The invention discloses a system anomaly detection method based on context sensing, which is used for constructing an anomaly detection model by combining a long-term and short-term memory neural network to realize the detection of system anomaly behaviors. The method comprises the steps of obtaining context information of system calling from system stack information during system operation, constructing a context information list, intercepting a system behavior sequence with a fixed length in training data, performing state compression by using word embedding vectors, and building an anomaly detection model by using a long-short term memory neural network, wherein the detection of the system anomaly calling sequence can be realized after the anomaly detection model is trained.

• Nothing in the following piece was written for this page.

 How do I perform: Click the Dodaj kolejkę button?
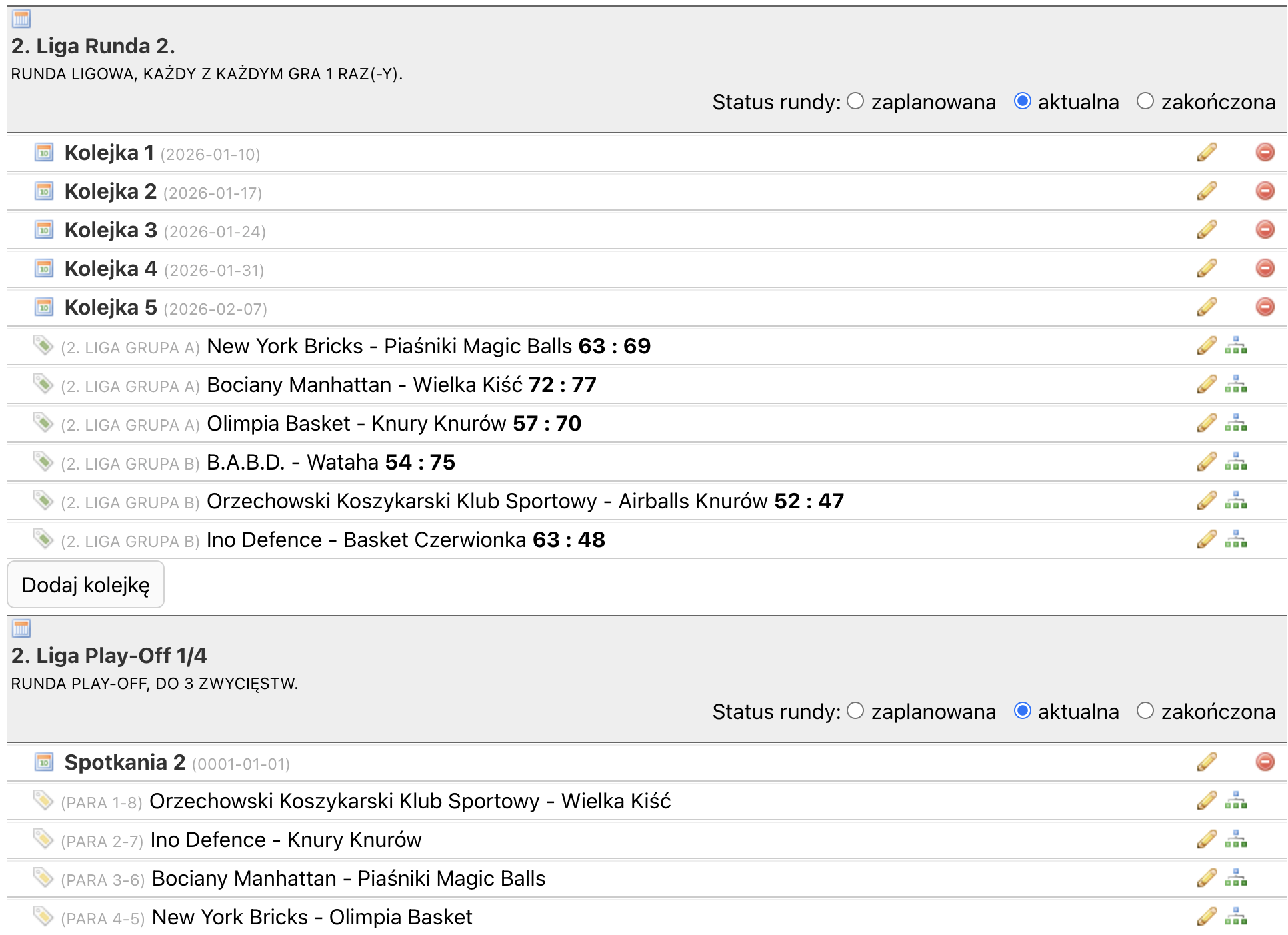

The invention also controls the false alarm rate by adjusting the parameters, and adjusts the parameters by collecting the detection result of false alarm and updating the online model to optimize the model, thereby realizing the high-efficiency and accurate system abnormity detection.

Description

System anomaly detection method based on context sensing
Technical Field
The invention belongs to the field of system anomaly detection, and particularly relates to a system anomaly detection method based on context sensing.
Background
System anomaly detection techniques may identify states, events, or other variables in the system that do not match expectations. The system anomaly detection technology has the advantages that unknown attacks and anomalies can be actively defended without depending on attack signatures, however, as the system scale and the complexity of application programs increase, the system and the application will encounter more and more bugs and defects, and the attacks launched by the bugs and defects become more and more complex. This makes anomaly detection techniques more difficult and many conventional anomaly feature-based detection methods are no longer effective. In response to the problem, many researches propose that the characteristics of the system in normal operation are used for anomaly detection, but not the characteristics of the system in attack, so as to accurately model the normal behavior of the system, and therefore, the potential anomaly behavior is detected through the current behavior mode. The prior art establishes a system normal behavior model which is mainly divided into two categories: deterministic models and probabilistic models. The idea of the deterministic model is to record all normal behaviors that the system has ever appeared, and to mark an abnormal behavior if an unknown behavior is found in the detection. The deterministic model cannot distinguish the anomalies in the probability of behavior occurrence, so that the high false alarm rate and the low detection rate are achieved. On the contrary, the probability model mainly calculates the probability of occurrence of various current behaviors through historical data, and if the occurrence probability is lower than the threshold of the confidence interval, the probability model is judged to be abnormal. The following patents provide reference to a system anomaly detection method:
document 1. a distributed system abnormality detection method (201110093278.4)
Document 2. anomaly detection system based on neural network in cloud computing (201210559741.4)
Document 3. a method and system for daily flow anomaly detection (201710607485.4)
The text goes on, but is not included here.